1Depuis la naissance de la médiation sociale à la fin des années quatre-vingt, malgré les nombreux travaux qui ont accompagné son développement (référentiels métiers, principes et charte de déontologie, guide d’évaluation de l’utilité sociale, mesure des coûts évités, etc.), force est de constater que le métier n’est toujours pas reconnu pleinement.
2Certes il existe depuis 2012 deux fiches du code ROME : les fiches K1204 « Médiation sociale et facilitation de la vie en société », et K1205 « Information et médiation sociale ». Cela représente une avancée importante mais qui n’a pas été suffisante pour enclencher un processus de création de postes de médiateurs sociaux, en particulier pour intervenir dans les administrations publiques. Alors que dans les entreprises privées délégataires de service public, nombreux étaient les appels d’offres pour la création de services de médiation sociale pour lesquels les structures employeurs se retrouvaient en concurrence avec des entreprises de sécurité…

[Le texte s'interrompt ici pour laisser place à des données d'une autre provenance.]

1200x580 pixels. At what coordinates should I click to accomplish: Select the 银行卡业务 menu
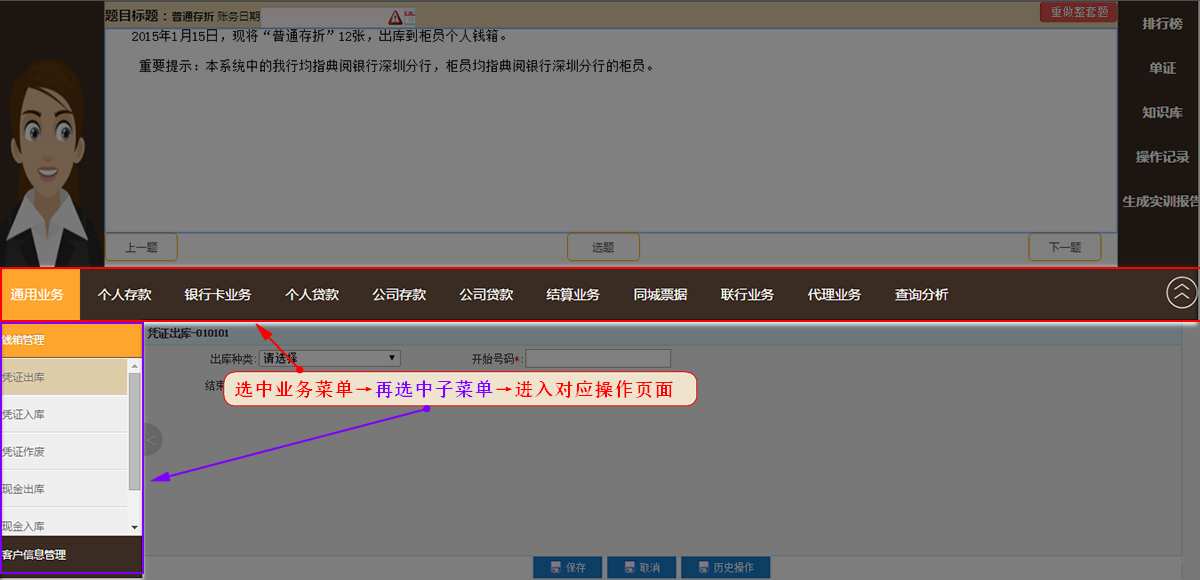218,295
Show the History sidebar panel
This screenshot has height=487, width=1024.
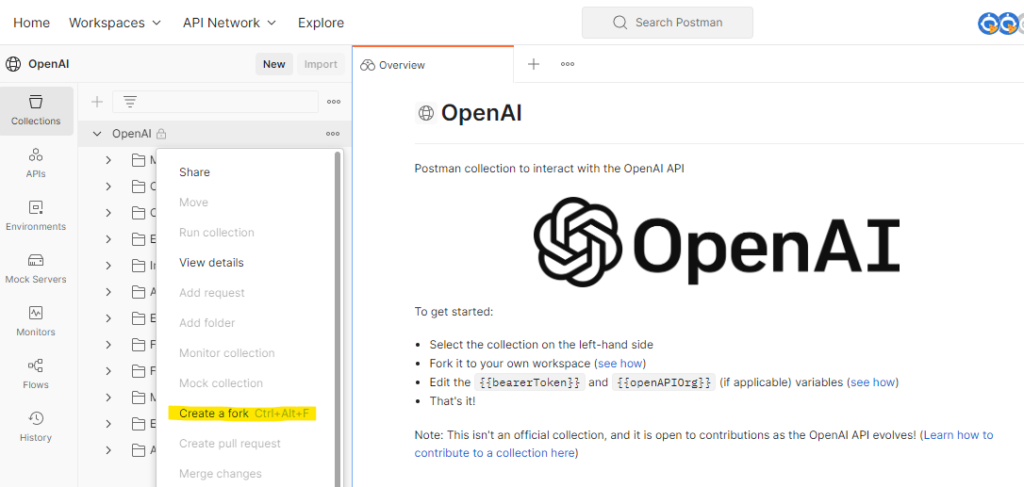tap(36, 427)
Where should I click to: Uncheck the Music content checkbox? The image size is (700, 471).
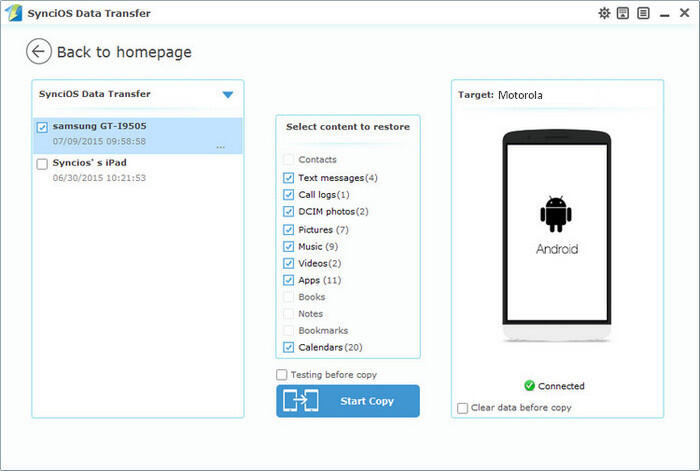289,246
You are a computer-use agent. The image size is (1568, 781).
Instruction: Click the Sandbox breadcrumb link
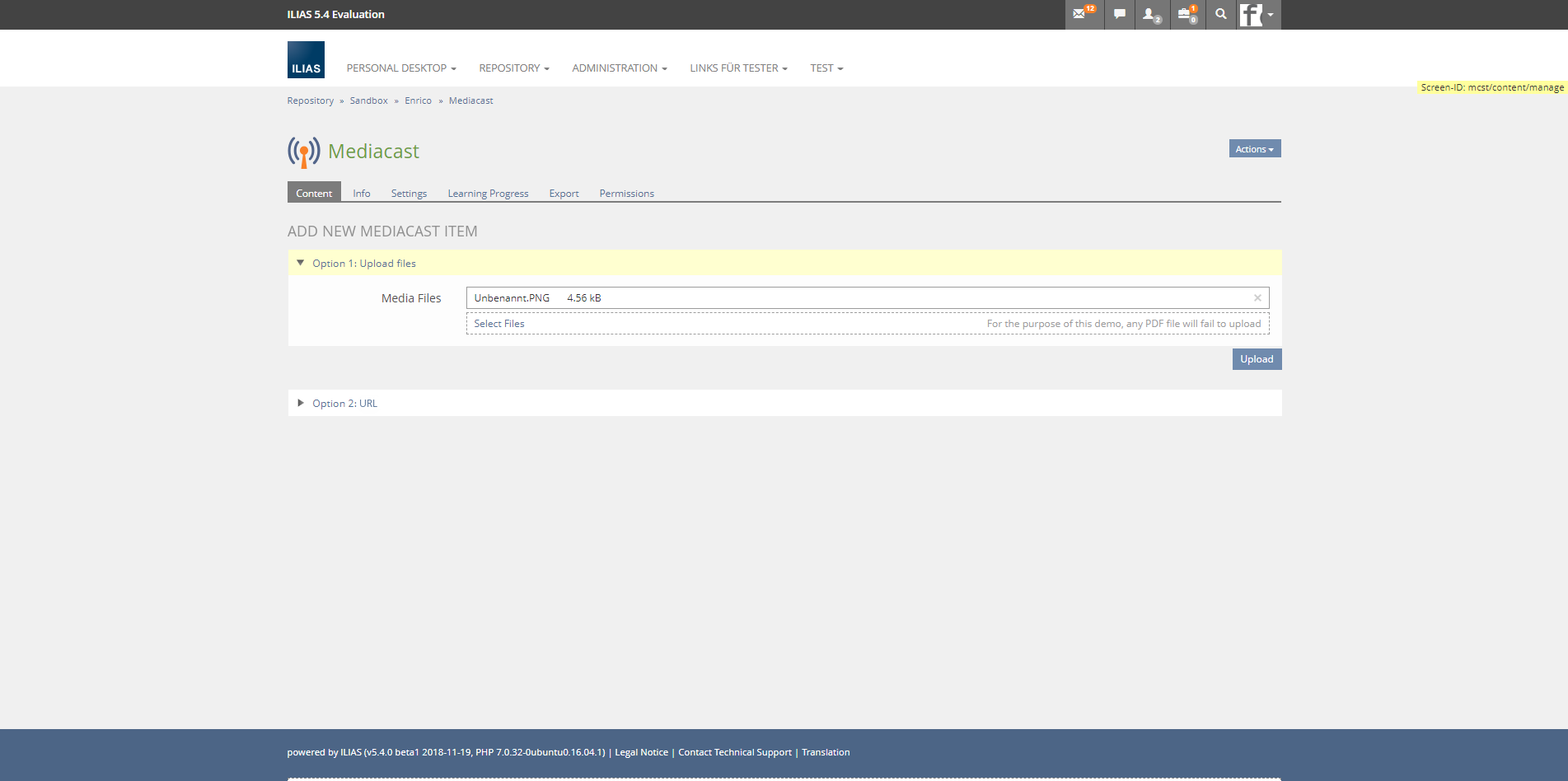368,101
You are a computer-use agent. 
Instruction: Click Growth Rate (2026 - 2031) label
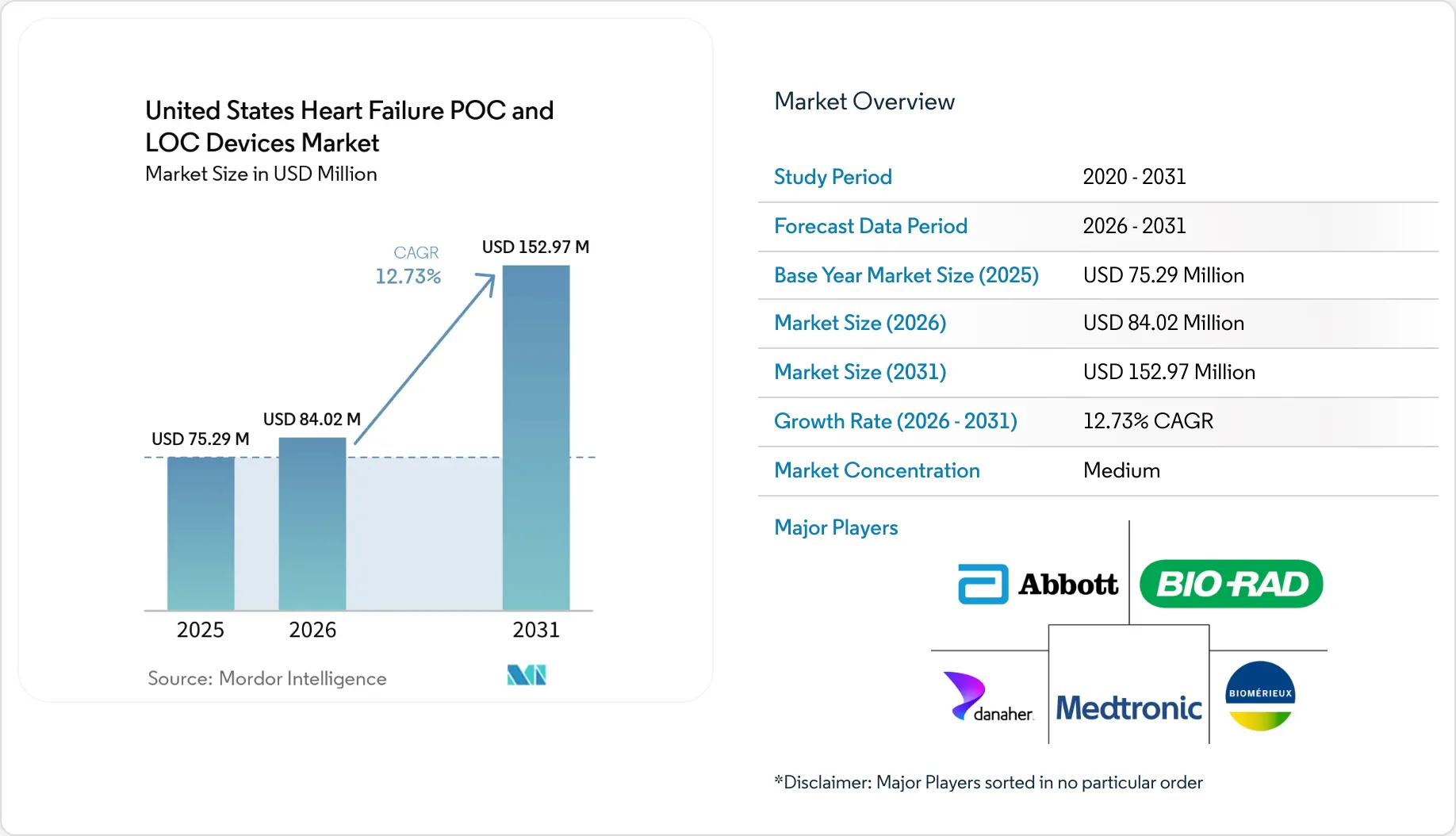pos(895,421)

3Aussi, pour les protagonistes de la démarche d’élaboration de la norme, en aucun cas il ne s’agissait « de rigidifier des pratiques qui ont fait la preuve de leur pertinence et dont l’intérêt réside le plus souvent dans leur inventivité, leur faculté d’adaptation… [mais] de répondre à une demande largement exprimée d’élaborer une norme volontaire qui offre une série de points de repère aux intervenants pour guider leurs pratiques, à leurs employeurs, ainsi qu’aux pouvoirs publics » [3].
4Les différents partenaires publics et privés qui font appel aux réseaux de la médiation ont suivi la démarche avec attention, en confirmant leur intérêt de voir se professionnaliser des pratiques qu’ils sollicitent depuis longtemps, chacun dans leur domaine d’intervention. En effet, n’est pas médiateur qui veut. Ce métier porte des exigences. Vouloir la reconnaissance de ce métier imposait donc de défendre ces exigences.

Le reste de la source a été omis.